Patricia joked: “It was hard work I think after my first shift I nearly died and I’m not joking my legs were like jelly! We were so busy, it’s make or break!”

Lesley Hugill retired on December 31 2020 after working in the NHS for 43 years as an advanced clinical practitioner in trauma and orthopaedics at UHCW.

‘My last year of nursing has just been so challenging’

Both Patricia and Lesley worked at the hospital at the height of the pandemic, and were redeployed to work on the wards.

Lesley said: “Initially we were a little bit shell shocked, one day I was working in clinics doing the job I was doing for 11 years and the next day I was on the wards.

“I hadn’t worked on the wards for 30 years, to then go onto the ward , that was quite daunting.

“I thought once I retired that would be it!”

Recently retired nurses Lesley Hugill (left) and Patricia Marson (right) described their experiences of returning to work on the frontline. They have been working at the vaccination clinic at University Hospital Coventry and Warwickshire since January.

Similarly Patricia was redeployed to the cardiology assessment ward where she ended up doing her first night shift in 30 years.
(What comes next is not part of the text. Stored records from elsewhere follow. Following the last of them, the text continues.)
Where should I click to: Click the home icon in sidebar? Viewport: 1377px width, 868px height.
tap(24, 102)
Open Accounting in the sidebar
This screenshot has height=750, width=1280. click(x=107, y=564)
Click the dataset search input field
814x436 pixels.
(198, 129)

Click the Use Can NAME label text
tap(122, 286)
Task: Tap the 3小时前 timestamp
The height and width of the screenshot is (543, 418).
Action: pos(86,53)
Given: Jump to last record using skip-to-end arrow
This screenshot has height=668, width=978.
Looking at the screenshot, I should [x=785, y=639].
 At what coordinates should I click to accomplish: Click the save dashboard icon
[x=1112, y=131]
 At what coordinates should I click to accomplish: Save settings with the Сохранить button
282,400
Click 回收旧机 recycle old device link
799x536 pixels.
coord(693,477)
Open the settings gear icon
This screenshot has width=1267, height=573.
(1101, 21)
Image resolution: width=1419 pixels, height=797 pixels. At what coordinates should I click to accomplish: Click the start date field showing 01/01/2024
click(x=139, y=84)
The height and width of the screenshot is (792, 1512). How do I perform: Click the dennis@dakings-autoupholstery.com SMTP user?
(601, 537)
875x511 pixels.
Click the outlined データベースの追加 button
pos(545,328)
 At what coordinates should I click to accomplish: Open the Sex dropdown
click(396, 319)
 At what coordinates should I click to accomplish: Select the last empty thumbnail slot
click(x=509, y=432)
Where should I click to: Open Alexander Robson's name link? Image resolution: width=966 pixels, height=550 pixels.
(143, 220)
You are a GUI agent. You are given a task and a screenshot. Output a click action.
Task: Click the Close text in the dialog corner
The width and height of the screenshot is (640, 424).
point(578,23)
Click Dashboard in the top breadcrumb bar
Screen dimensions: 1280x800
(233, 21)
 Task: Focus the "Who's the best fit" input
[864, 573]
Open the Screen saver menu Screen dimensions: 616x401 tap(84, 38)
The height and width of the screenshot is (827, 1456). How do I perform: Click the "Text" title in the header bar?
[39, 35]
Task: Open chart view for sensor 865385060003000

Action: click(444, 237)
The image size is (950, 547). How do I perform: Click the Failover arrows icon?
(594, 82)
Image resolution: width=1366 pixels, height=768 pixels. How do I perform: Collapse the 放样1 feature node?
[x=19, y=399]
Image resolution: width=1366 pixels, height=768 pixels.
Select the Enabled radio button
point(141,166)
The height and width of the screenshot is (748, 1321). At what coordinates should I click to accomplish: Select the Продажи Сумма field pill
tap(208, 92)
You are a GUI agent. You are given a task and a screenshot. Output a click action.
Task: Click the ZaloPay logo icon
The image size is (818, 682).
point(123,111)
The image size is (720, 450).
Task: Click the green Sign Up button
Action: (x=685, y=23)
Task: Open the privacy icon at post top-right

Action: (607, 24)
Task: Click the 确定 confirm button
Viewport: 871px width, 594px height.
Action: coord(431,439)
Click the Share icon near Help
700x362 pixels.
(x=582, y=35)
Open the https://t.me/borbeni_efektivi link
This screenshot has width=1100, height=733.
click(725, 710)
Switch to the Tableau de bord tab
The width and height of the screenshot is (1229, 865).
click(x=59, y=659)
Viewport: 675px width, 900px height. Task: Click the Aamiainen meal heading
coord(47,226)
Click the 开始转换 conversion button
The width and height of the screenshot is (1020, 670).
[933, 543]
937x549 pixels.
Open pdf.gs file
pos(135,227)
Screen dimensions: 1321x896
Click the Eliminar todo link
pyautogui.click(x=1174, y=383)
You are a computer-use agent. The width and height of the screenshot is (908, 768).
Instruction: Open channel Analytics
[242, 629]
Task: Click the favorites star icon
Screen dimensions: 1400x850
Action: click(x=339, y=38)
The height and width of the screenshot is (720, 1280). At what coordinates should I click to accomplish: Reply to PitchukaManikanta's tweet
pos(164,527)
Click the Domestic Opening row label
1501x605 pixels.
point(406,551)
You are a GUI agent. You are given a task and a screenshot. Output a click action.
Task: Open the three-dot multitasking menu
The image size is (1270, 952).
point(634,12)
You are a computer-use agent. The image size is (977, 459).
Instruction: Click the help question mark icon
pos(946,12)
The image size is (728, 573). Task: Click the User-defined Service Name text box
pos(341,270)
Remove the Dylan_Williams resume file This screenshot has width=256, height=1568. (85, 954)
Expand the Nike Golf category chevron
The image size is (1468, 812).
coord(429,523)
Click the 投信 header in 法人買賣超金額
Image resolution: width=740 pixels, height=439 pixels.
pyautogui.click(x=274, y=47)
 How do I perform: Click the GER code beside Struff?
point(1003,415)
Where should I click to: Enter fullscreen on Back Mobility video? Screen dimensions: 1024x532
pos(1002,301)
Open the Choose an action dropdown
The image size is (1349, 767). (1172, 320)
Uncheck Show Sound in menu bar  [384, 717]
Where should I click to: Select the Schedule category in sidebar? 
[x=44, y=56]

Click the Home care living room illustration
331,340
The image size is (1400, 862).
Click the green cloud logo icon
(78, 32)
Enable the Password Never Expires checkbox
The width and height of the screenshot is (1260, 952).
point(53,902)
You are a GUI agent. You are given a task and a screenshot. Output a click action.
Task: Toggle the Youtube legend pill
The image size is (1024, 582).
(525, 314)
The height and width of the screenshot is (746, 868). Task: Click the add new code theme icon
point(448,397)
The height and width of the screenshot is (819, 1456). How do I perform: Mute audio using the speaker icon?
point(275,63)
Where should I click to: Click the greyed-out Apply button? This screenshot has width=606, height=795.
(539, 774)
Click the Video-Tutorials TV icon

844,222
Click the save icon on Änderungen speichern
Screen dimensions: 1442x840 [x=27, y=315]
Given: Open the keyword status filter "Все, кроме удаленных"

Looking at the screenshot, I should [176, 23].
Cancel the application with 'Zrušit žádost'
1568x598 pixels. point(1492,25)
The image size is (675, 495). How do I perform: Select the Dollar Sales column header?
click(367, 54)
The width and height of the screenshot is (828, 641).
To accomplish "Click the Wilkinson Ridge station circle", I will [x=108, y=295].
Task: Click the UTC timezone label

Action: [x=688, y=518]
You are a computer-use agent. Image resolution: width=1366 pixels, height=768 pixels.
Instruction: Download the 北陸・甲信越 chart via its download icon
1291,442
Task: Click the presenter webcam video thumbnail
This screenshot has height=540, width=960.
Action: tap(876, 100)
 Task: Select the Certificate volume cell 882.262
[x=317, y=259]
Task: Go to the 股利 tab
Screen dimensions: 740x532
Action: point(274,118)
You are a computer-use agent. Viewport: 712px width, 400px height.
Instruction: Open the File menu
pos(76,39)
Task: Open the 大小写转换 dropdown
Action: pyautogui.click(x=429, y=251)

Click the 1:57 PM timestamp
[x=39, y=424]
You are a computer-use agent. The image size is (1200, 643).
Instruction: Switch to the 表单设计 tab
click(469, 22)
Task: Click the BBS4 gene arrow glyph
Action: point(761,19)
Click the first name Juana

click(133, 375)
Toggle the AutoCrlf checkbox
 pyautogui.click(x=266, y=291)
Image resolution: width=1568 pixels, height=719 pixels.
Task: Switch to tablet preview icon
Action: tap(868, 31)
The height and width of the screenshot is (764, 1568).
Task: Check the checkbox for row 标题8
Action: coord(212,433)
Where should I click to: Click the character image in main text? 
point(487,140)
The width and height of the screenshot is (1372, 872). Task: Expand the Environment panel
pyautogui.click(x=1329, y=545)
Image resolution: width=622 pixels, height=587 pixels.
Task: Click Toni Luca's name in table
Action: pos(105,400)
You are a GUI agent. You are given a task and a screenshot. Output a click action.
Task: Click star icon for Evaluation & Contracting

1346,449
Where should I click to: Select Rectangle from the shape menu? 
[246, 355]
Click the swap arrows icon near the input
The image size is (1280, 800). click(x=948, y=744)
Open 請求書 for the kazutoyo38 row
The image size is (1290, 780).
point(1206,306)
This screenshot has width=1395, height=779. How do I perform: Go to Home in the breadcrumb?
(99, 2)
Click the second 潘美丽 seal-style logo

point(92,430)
She said: “It was quite enlightening about how we came together to support other teams, that camaraderie you get, it was really great team spirit especially the first lockdown. I think we got a bit more accustomed to working more flexibly as wherever the need arose.”

She added: “It was a bit scary for the public, I think a lot of people had a lot of fear of coming into the hospital and acquiring illness by coming out the house, but we tried to make it a positive experience for everybody, and being able to support each other.”

Lesley added: “My last year of nursing has just been so challenging I didn’t want to be seen to be doing nothing when I finished when there’s so much to do.”

Nursing over the years

And how has nursing changed over the years? Patricia answered: “Nursing has transformed over the forty years. From being seen as a doctor’s handmaid to nurses really coming into their own, and having a whole raft of opportunity to have different roles and work in different settings.

“The patients don’t change, the essence of it hasn’t really changed, it’s just the scale.”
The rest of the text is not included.